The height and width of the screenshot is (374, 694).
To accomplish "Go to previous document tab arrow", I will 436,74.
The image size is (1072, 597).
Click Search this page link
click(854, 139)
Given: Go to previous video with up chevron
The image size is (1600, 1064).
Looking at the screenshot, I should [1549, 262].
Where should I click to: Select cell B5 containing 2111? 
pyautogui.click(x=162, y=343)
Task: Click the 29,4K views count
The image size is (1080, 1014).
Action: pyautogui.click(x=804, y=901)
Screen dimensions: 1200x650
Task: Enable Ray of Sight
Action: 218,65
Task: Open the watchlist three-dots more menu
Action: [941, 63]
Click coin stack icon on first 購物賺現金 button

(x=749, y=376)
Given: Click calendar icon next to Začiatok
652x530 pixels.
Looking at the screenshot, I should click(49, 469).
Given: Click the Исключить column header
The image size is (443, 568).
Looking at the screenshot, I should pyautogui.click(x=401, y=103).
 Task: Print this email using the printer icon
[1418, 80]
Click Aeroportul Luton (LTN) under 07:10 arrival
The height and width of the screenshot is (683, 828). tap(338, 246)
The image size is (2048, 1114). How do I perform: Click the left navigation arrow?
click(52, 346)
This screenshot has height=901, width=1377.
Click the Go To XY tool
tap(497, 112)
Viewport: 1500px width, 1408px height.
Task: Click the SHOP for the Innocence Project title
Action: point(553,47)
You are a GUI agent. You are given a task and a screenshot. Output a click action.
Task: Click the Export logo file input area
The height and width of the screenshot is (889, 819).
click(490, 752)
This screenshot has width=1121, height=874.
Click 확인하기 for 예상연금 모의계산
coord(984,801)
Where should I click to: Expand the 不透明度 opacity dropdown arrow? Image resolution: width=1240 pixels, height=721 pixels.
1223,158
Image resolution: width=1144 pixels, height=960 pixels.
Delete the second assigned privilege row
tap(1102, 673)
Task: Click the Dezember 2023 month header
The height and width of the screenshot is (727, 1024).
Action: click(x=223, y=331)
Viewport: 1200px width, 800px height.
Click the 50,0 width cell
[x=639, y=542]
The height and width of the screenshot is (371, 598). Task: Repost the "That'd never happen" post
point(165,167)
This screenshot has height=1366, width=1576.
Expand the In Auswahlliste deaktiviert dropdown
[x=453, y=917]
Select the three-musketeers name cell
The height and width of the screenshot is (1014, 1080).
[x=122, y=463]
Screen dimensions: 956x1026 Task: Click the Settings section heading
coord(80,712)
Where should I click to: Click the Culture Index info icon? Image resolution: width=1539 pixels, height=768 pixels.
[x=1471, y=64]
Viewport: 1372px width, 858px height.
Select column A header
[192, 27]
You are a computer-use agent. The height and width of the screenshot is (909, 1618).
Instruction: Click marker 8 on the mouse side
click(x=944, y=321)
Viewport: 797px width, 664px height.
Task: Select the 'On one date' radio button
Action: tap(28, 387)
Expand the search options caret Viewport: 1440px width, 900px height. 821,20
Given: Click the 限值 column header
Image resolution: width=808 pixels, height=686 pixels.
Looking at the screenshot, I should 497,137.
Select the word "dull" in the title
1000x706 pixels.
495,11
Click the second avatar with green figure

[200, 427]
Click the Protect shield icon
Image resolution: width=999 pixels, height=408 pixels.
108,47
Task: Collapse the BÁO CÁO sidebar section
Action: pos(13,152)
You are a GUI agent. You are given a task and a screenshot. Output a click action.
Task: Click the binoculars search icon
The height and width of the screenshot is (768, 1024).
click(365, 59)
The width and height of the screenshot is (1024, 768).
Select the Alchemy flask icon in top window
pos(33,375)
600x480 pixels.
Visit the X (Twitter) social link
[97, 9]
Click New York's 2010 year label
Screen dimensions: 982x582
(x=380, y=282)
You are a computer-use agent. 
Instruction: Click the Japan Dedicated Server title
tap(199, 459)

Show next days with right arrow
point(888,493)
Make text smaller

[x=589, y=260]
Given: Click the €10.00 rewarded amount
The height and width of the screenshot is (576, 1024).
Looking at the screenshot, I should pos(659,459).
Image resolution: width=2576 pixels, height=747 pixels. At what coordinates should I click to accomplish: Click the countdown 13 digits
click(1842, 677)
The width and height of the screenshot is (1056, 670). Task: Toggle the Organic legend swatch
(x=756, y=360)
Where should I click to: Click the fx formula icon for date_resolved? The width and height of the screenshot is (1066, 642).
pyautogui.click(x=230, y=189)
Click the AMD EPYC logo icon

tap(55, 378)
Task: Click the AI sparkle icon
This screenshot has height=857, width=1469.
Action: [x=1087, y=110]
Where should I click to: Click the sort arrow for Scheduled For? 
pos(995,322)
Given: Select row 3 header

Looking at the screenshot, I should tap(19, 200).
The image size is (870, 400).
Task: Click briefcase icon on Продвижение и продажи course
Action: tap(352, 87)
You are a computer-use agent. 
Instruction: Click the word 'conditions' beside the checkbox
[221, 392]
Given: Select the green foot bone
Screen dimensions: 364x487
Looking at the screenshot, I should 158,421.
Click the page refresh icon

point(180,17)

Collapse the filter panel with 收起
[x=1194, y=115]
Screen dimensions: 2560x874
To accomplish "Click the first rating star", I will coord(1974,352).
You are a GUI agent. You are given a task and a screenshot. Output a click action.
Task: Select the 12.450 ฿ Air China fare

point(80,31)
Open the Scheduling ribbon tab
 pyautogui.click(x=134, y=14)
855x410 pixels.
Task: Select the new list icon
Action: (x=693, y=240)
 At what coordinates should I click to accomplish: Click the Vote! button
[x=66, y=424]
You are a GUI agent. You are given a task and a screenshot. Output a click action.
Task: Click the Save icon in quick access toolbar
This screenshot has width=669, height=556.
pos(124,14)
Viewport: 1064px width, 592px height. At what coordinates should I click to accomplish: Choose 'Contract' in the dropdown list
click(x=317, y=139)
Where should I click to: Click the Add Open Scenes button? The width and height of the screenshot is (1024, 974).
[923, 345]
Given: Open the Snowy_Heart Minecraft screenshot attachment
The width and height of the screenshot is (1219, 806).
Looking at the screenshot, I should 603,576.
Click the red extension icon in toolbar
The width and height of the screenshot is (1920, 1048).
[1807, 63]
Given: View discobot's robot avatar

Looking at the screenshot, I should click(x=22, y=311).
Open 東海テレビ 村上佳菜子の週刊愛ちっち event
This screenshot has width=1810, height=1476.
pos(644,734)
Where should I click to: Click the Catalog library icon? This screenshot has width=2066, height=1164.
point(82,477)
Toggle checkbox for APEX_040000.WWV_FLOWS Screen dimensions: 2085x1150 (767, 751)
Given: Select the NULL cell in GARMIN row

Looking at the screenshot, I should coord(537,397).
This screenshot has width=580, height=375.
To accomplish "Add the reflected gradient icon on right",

.....

Task objective:
Above are the entries; repeat their lines exactly, from the first through the one that contains "Task: Click the 29,4K views count".

Worked solution:
The height and width of the screenshot is (374, 694).
To accomplish "Go to previous document tab arrow", I will 436,74.
The image size is (1072, 597).
Click Search this page link
click(854, 139)
Given: Go to previous video with up chevron
The image size is (1600, 1064).
Looking at the screenshot, I should [1549, 262].
Where should I click to: Select cell B5 containing 2111? 
pyautogui.click(x=162, y=343)
Task: Click the 29,4K views count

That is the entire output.